About this exercise: The answer must consist of every record below, reproduced exactly.

---------- Source data

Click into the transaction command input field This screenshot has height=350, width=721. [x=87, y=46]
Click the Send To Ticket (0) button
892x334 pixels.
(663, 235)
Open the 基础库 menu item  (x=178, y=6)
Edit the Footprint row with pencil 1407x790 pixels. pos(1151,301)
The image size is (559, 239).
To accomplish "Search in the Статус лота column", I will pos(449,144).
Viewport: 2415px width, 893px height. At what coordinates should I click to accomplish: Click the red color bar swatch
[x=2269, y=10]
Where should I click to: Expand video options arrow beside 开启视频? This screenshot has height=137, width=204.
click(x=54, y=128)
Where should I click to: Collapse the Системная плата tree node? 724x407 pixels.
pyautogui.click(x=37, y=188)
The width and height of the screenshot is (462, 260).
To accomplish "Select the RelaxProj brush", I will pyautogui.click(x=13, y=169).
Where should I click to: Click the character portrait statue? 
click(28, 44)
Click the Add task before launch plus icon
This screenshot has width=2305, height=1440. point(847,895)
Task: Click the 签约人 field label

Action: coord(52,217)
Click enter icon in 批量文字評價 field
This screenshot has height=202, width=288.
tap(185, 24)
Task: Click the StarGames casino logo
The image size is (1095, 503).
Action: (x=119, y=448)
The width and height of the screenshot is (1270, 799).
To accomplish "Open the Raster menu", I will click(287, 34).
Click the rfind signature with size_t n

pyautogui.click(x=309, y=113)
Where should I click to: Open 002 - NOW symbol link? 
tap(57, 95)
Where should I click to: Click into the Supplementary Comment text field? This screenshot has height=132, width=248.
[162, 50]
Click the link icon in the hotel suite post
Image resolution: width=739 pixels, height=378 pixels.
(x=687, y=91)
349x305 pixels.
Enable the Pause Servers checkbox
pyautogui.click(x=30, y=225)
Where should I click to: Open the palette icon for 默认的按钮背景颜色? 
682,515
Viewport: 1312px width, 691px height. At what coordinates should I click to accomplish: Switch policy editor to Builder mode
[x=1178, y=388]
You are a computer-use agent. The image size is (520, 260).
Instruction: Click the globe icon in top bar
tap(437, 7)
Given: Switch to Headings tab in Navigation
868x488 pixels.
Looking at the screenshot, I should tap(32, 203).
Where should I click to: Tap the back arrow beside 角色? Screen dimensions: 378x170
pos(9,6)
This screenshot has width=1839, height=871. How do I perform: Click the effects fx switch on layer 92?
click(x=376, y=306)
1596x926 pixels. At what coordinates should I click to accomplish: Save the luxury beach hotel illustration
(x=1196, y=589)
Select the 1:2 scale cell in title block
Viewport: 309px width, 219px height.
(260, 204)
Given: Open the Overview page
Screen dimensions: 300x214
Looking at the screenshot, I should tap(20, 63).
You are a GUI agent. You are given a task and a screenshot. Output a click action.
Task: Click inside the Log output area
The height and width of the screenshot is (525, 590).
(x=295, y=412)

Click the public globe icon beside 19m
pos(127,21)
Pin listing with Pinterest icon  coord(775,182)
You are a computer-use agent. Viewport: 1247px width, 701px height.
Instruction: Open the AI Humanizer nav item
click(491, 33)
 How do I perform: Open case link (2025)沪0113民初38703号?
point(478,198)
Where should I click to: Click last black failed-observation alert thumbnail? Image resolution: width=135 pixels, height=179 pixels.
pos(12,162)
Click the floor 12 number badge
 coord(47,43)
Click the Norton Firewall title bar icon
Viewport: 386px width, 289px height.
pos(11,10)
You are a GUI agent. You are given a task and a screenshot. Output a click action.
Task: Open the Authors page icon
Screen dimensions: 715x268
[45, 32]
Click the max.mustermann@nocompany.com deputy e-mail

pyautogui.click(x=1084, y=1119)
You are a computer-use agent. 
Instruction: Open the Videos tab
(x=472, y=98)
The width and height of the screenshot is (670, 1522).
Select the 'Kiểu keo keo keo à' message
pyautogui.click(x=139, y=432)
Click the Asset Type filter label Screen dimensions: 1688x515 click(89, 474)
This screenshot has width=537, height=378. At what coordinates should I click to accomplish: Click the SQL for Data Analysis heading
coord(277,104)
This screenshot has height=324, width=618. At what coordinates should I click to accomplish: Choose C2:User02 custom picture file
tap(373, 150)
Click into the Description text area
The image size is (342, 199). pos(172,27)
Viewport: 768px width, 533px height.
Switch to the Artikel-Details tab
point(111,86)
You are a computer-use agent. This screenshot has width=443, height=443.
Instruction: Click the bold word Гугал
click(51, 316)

--------------------

Finished task:
Click into the transaction command input field This screenshot has height=350, width=721. [x=87, y=46]
Click the Send To Ticket (0) button
892x334 pixels.
(663, 235)
Open the 基础库 menu item  (x=178, y=6)
Edit the Footprint row with pencil 1407x790 pixels. pos(1151,301)
The image size is (559, 239).
To accomplish "Search in the Статус лота column", I will pos(449,144).
Viewport: 2415px width, 893px height. At what coordinates should I click to accomplish: Click the red color bar swatch
[x=2269, y=10]
Where should I click to: Expand video options arrow beside 开启视频? This screenshot has height=137, width=204.
click(x=54, y=128)
Where should I click to: Collapse the Системная плата tree node? 724x407 pixels.
pyautogui.click(x=37, y=188)
The width and height of the screenshot is (462, 260).
To accomplish "Select the RelaxProj brush", I will pyautogui.click(x=13, y=169).
Where should I click to: Click the character portrait statue? 
click(28, 44)
Click the Add task before launch plus icon
This screenshot has width=2305, height=1440. point(847,895)
Task: Click the 签约人 field label

Action: coord(52,217)
Click enter icon in 批量文字評價 field
This screenshot has height=202, width=288.
tap(185, 24)
Task: Click the StarGames casino logo
The image size is (1095, 503).
Action: (x=119, y=448)
The width and height of the screenshot is (1270, 799).
To accomplish "Open the Raster menu", I will click(287, 34).
Click the rfind signature with size_t n

pyautogui.click(x=309, y=113)
Where should I click to: Open 002 - NOW symbol link? 
tap(57, 95)
Where should I click to: Click into the Supplementary Comment text field? This screenshot has height=132, width=248.
[162, 50]
Click the link icon in the hotel suite post
Image resolution: width=739 pixels, height=378 pixels.
(x=687, y=91)
349x305 pixels.
Enable the Pause Servers checkbox
pyautogui.click(x=30, y=225)
Where should I click to: Open the palette icon for 默认的按钮背景颜色? 
682,515
Viewport: 1312px width, 691px height. At what coordinates should I click to accomplish: Switch policy editor to Builder mode
[x=1178, y=388]
You are a computer-use agent. The image size is (520, 260).
Instruction: Click the globe icon in top bar
tap(437, 7)
Given: Switch to Headings tab in Navigation
868x488 pixels.
Looking at the screenshot, I should tap(32, 203).
Where should I click to: Tap the back arrow beside 角色? Screen dimensions: 378x170
pos(9,6)
This screenshot has width=1839, height=871. How do I perform: Click the effects fx switch on layer 92?
click(x=376, y=306)
1596x926 pixels. At what coordinates should I click to accomplish: Save the luxury beach hotel illustration
(x=1196, y=589)
Select the 1:2 scale cell in title block
Viewport: 309px width, 219px height.
(260, 204)
Given: Open the Overview page
Screen dimensions: 300x214
Looking at the screenshot, I should tap(20, 63).
You are a GUI agent. You are given a task and a screenshot. Output a click action.
Task: Click inside the Log output area
The height and width of the screenshot is (525, 590).
(x=295, y=412)

Click the public globe icon beside 19m
pos(127,21)
Pin listing with Pinterest icon  coord(775,182)
You are a computer-use agent. Viewport: 1247px width, 701px height.
Instruction: Open the AI Humanizer nav item
click(491, 33)
 How do I perform: Open case link (2025)沪0113民初38703号?
point(478,198)
Where should I click to: Click last black failed-observation alert thumbnail? Image resolution: width=135 pixels, height=179 pixels.
pos(12,162)
Click the floor 12 number badge
 coord(47,43)
Click the Norton Firewall title bar icon
Viewport: 386px width, 289px height.
pos(11,10)
You are a GUI agent. You are given a task and a screenshot. Output a click action.
Task: Open the Authors page icon
Screen dimensions: 715x268
[45, 32]
Click the max.mustermann@nocompany.com deputy e-mail

pyautogui.click(x=1084, y=1119)
You are a computer-use agent. 
Instruction: Open the Videos tab
(x=472, y=98)
The width and height of the screenshot is (670, 1522).
Select the 'Kiểu keo keo keo à' message
pyautogui.click(x=139, y=432)
Click the Asset Type filter label Screen dimensions: 1688x515 click(89, 474)
This screenshot has width=537, height=378. At what coordinates should I click to accomplish: Click the SQL for Data Analysis heading
coord(277,104)
This screenshot has height=324, width=618. At what coordinates should I click to accomplish: Choose C2:User02 custom picture file
tap(373, 150)
Click into the Description text area
The image size is (342, 199). pos(172,27)
Viewport: 768px width, 533px height.
Switch to the Artikel-Details tab
point(111,86)
You are a computer-use agent. This screenshot has width=443, height=443.
Instruction: Click the bold word Гугал
click(51, 316)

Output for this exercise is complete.